# RAID is so confusing? Please help me



## gazj (Apr 8, 2010)

Ok I have succesfully ran freebsd on my desktop for a while now.  I am almost ready to take the plunge a move my server to it.  Well I would be but software raid on freebsd scares the crap out of me.

First my current linux setup.  3 disks all of the same size 36.4GB
Important docs are kept in /srv

mounted at /boot md1=/dev/sda1,/dev/sdb1,/dev/sdc1 raid1 32MB
mounted at /     md2=/dev/sda2,/dev/sdb2,/dev/sdc2 raid5 majority
mounted at swap  md3=/dev/sda3,/dev/sdb3,/dev/sdc3 raid0 1GB swap

Just throwing some ideas round here, your thoughts are very very welcome.

/boot is only raid 1 because linux cannot boot from raid5 how does this fair in freebsd
I guess you have to pair slices together in freebsd
I guess I would need more raid 1 in freebsd, i.e / leaving /srv to go into raid 5
I have heard/read that you need to recompile the kernel for raid support (having never compiled a bsd kernel this somewhat scares me) this maybe just out of date docs/threads etc
If so how on earth do you use raid at installation time.
If you have to apply raid after installation I guess I set it up on one disk then create the mirrors on the other two, but how can this work with raid5 although I guess this can be setup entirely after installation.

Sorry for the bable and awful grammer, hope you can see where I am coming from

Thanks Guys

The latest FreeBSD newb (loving it so far)


----------



## gazj (Apr 8, 2010)

Additional - I know using linux as comparison is like using apples and pears, but it's the best I got to show you guys what I'm looking for.

Where is the post edit button on theses forums?


----------



## aragon (Apr 8, 2010)

Have you looked at the handbook yet?

http://www.freebsd.org/doc/en/books/handbook/geom.html
http://www.freebsd.org/doc/en/books/handbook/vinum-vinum.html

And graid3(8).


----------



## SirDice (Apr 8, 2010)

gazj said:
			
		

> /boot is only raid 1 because linux cannot boot from raid5 how does this fair in freebsd


AFAIK Freebsd can boot from UFS (standard filesystem), gvinum volume (raid0, raid1 and raid5) and ZFS.



> I guess I would need more raid 1 in freebsd, i.e / leaving /srv to go into raid 5


I normally don't use RAID on a system volume, not at home at least. But if I needed to it would be raid1 (mirror).
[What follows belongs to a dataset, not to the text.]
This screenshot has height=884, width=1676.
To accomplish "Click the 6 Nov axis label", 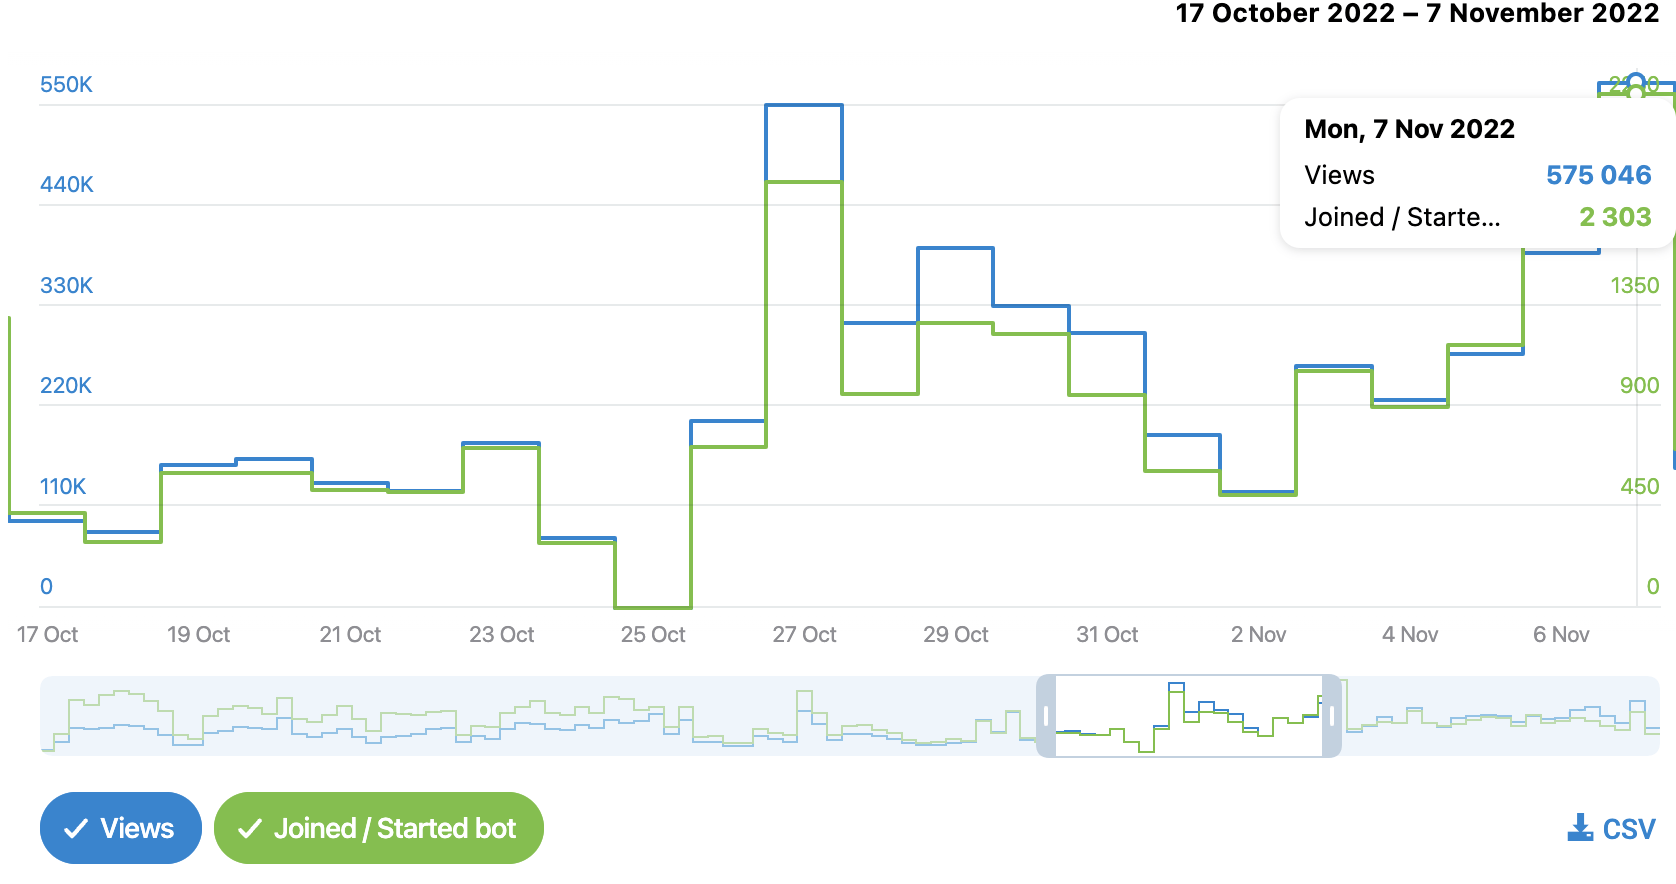I will [1561, 634].
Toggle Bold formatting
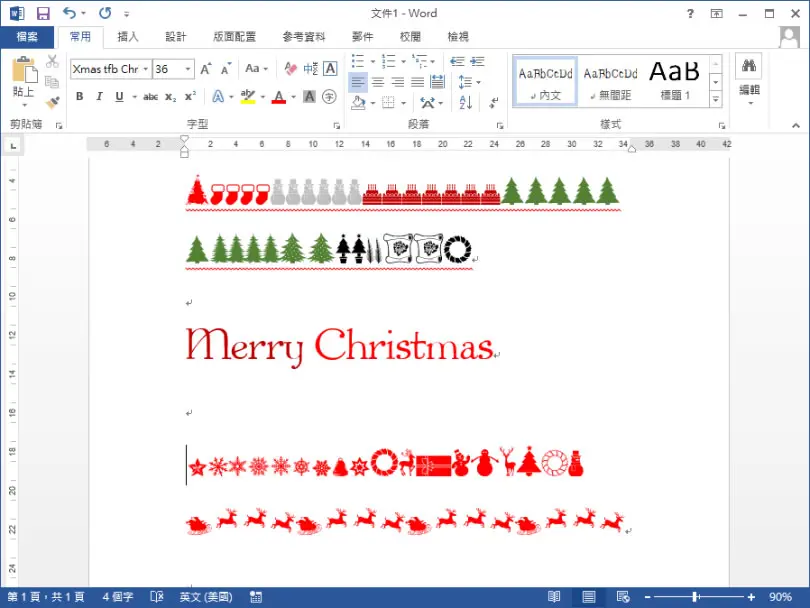This screenshot has width=810, height=608. tap(80, 97)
All data (/usr/home and in your case /srv) on raid5. 



> I have heard/read that you need to recompile the kernel for raid support (having never compiled a bsd kernel this somewhat scares me) this maybe just out of date docs/threads etc


No need to recompile the kernel, it should work fine with GENERIC. And recompiling the kernel is easy :e



> If so how on earth do you use raid at installation time.
> If you have to apply raid after installation I guess I set it up on one disk then create the mirrors on the other two, but how can this work with raid5 although I guess this can be setup entirely after installation.


If you want to use anything other then UFS I'm afraid you're usually required to do an install by hand. Sysinstall is rather limited and it's showing it's age 

Installing Freebsd from scratch isn't as hard as you think it is though. Once the basic OS is up and running everything else is a piece of cake.


----------



## phoenix (Apr 8, 2010)

RAID on FreeBSD is a lot simpler than on Linux.  The whole md vs lvm stuff is non-existent on FreeBSD.  Everything is handled via GEOM.

With 3 identical disks, you can use graid3(8).  Just create a single array and be done with it.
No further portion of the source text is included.